Paulo Portas desafiou este domingo os partidos de esquerda para se deixarem de utopias. Ao lembrar  que o comunismo e os regimes totalitários do século XX nasceram disso mesmo, o líder do CDS-PP tentou colar o entendimento à esquerda à História, por essa via. 

"Deixem a utopia aos revolucionários e ocupem-se da realidade, de melhorar a vida da vossa geração e servir melhor o vosso país como se faz em qualquer país da Europa ocidental, progredindo passo a passo, procurando acordos e negociando", começou por dizer, em Peniche, no encerramento do Congresso da Juventude Popular.

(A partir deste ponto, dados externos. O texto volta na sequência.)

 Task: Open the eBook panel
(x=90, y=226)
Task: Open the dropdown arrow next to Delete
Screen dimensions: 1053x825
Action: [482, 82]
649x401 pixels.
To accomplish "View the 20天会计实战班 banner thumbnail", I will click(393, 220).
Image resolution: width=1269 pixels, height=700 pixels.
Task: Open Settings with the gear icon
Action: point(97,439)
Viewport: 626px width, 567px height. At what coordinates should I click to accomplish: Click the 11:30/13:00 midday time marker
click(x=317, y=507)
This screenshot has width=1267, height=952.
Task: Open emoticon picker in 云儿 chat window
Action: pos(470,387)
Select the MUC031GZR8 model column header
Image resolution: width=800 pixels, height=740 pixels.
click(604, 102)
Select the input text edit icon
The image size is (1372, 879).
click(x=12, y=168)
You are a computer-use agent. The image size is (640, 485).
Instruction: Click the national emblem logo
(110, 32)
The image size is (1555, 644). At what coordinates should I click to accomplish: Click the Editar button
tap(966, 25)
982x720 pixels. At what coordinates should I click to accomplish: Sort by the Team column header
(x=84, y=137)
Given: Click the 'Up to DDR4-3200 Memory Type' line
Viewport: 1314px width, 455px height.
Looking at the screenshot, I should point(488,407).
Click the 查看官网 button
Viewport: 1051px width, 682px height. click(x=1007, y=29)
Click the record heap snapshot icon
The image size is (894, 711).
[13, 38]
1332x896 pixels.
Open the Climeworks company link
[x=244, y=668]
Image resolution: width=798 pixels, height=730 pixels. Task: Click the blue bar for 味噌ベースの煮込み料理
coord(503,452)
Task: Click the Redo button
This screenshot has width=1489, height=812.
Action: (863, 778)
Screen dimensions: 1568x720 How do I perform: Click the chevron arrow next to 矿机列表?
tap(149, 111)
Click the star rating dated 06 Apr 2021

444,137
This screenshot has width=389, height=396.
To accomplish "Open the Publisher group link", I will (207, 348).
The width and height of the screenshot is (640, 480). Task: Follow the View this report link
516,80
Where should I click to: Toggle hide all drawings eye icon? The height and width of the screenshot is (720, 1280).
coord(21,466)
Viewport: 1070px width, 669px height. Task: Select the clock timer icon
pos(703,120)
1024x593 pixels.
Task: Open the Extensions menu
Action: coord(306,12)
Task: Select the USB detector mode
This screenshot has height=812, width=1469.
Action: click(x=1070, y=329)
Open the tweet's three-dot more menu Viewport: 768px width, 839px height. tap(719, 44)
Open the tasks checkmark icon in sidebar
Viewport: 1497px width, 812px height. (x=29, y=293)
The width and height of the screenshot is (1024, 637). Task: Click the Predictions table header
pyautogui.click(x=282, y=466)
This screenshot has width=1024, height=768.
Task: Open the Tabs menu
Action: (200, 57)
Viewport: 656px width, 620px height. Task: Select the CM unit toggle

"Foi em nome da utopia que se fizeram os piores totalitarismos do século XX, que nasceram o comunismo, o nazismo, o comunismo, que destruíram a liberdade e a vida de dezenas de milhões de seres humanos."


Portas seguiu a linha discursiva que adotou no debate do programa de Governo de António Costa. Nesse dia, utilizou uma sigla para caracterizar a relação que, no seu entender, os acordos à esquerda traçam entre o atual primeiro-ministro, Catarina Martins (a porta-voz do BE) e Jerónimo de Sousa (secretário-geral do PCP):  " António Costa escolhe hoje os seus BFF's - Best Friends Forever"

Hoje, o líder centrista lembrou ainda, segundo a Lusa, a "obsessão" pelo défice, de que era acusado o anterior Governo PSD/CDS-PP. Ele, que foi vice-primeiro-ministro de Passos Coelho, afirmou que não só não era uma obsessão, nem uma opção de ideologia, mas antes uma necessidade como "o PS agora reconhece", ao afirmar que "ter um défice abaixo dos 3% é importante para a credibilidade de Portugal".

"Eu acho que fazem bem em fazer essa opção", atirou, fazendo questão de assinalar o contributo do Governo que integrou, para alcançar esse objetivo ao longo dos últimos 11 meses.

"Faltam menos de 20 dias para o ano terminar. Depois de acautelar o pagamento dos salários, das pensões e dos fornecimentos essenciais, deixámos mais do que um doze avos para o último mês. [Os socialistas] só precisam de ser cuidadosos"


Já noutro plano, os rankings nacionais das escolas, que foram divulgados no sábado, o líder do CDS-PP questionou "como é possível [a esquerda] tentar a enganar as pessoas a dizer que o centro-direita tentou desmantelar a escola pública", se "as escolas propriedade do Estado evoluíram positivamente, tendo até globalmente alguns dos melhores resultados dos últimos anos".

No Congresso da Juventude Popular, foi eleito o novo líder dos jotas, Francisco Rodrigues dos Santos.